Reproduce the lines that begin with the one containing "Given: Clear all" and end with the one containing "Looking at the", swapping "console" for "terminal" and leaving everything else as it is.

BEGIN INPUT ROWS

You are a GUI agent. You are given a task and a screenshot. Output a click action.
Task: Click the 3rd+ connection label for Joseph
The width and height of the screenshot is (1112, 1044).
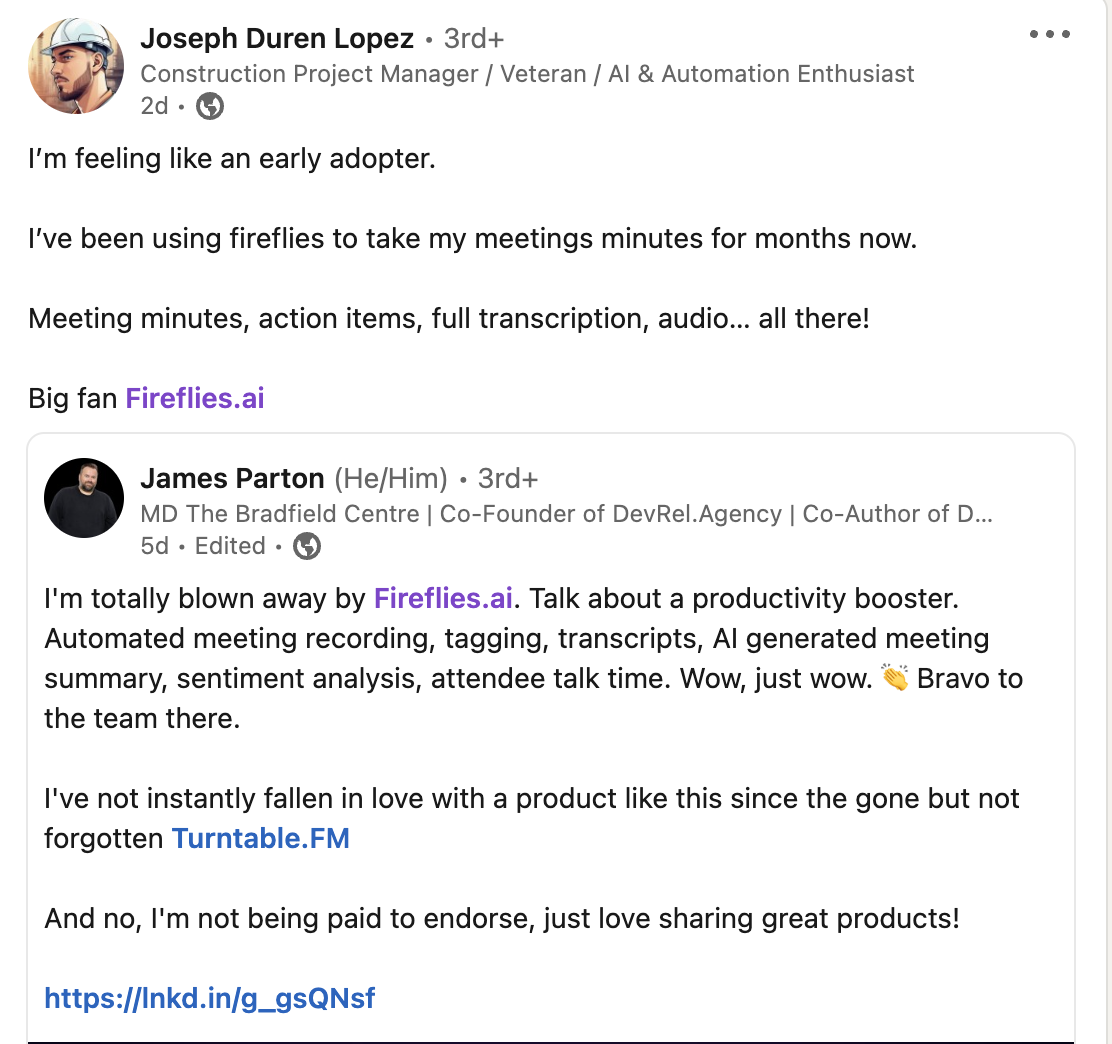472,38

END INPUT ROWS
BEGIN INPUT ROWS

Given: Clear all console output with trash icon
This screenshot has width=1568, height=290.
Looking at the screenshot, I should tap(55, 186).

END INPUT ROWS

▶ [COMPLETED EXERCISE]
Given: Clear all terminal output with trash icon
This screenshot has width=1568, height=290.
Looking at the screenshot, I should tap(55, 186).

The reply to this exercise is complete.